Friday, April 13, 2007

O dia a que fui a casa do Eu génio


A inércia mental das minhas ultimas semanas nao me permitiu distinguir o passado dia 21 de março nesta simples e desconcertante rotina de assaltos, a que alguns chamariam de vida.

Pois bem, o mágico esplendor desse dia em que alguns sãos se decidiram a finalmente homenagear a poesia, foi certamente o mais apropriado para receber o meu primeiro prémio, entregue pela Fundação Eugénio de Andrade no Porto.


Nao deixa no entanto de ser irónico, recebe-lo naquela que foi a casa do unico poeta com quem tive o prazer de conhecer, dialogar e até mesmo incomodar numa manhã quente e divinimente inspirada de infancia.

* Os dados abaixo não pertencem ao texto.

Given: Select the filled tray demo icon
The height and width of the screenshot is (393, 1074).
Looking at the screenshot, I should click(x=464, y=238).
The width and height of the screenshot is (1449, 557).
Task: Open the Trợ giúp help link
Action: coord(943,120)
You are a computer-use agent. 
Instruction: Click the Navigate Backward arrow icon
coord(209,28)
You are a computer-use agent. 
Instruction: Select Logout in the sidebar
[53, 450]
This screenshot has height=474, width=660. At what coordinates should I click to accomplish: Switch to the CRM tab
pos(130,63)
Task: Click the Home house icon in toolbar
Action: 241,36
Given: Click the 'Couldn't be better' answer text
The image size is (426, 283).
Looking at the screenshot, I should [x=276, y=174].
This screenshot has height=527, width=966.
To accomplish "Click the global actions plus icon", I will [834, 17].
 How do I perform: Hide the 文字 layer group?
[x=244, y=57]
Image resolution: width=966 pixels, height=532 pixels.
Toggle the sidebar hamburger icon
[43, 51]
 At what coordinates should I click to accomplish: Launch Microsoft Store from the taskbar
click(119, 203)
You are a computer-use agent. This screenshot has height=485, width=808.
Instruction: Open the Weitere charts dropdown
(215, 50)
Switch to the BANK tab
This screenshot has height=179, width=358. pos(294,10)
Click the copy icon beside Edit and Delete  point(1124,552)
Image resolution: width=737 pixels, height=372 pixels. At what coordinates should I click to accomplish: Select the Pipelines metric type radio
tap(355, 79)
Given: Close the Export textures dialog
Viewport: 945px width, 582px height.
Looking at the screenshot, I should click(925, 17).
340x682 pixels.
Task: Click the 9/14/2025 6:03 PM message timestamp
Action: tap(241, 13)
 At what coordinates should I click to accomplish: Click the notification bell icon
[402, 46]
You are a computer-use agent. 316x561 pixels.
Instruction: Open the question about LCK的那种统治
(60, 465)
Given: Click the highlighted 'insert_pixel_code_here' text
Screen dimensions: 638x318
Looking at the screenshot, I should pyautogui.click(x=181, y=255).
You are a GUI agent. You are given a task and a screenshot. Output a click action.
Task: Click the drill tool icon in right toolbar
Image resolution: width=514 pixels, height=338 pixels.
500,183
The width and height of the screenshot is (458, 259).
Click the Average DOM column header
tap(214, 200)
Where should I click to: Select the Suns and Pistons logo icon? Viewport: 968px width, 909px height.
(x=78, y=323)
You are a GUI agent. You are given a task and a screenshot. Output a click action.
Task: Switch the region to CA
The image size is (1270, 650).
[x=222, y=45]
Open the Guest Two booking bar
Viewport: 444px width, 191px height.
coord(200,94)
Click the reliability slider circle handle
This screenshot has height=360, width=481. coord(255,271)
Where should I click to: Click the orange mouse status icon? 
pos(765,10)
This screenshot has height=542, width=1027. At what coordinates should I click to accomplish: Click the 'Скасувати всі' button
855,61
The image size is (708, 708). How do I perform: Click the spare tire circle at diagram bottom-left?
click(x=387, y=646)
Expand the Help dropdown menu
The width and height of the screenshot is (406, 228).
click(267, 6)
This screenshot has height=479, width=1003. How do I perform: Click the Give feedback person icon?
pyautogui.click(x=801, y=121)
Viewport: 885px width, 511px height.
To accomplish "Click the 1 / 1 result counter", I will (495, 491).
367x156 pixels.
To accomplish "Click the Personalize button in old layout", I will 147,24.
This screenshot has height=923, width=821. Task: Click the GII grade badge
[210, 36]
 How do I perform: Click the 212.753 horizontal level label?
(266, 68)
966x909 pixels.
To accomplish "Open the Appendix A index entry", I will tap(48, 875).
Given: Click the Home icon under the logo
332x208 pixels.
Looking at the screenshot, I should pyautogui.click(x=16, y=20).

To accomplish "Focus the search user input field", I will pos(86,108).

Deixo aqui então o poema premiado, que me garantiu inclusivé dois sacos repletos de maravilhas fnac.


:)



Um crucifixo chamado Jerusalém

Na rua de trás de onde eu moro
Leonor esvanece-se no sangue funesto dos pecadores
Examinam-lhe o corpo, os inspectores
E Leonor é chamada à reitoria.
Os médicos são também professores
E cozem umbigos aflitos em água fria.

Na rua de trás de onde eu moro
Há uma terra santa que ninguém conhece.
As crianças subalimentam-se dos sonhos do mundo
O homem é penitente e estimado vagabundo
Maldito seja o que não reze.

Numa rua de trás em que eu já morei
Leonor saboreia nas pedras divertidas da calçada
o sémen Hollywoodesco do amor
Porque uma vagina é sempre assim passarinhada
E Leonor é também ela filha do Senhor.
Nas ruas de trás de onde eu moro
Há um crucifixo chamado Jerusalém
Os padres ajoelham-se perante o sexo que não escolheram
E os cépticos pervertem-se felizes no ventre da sua mãe.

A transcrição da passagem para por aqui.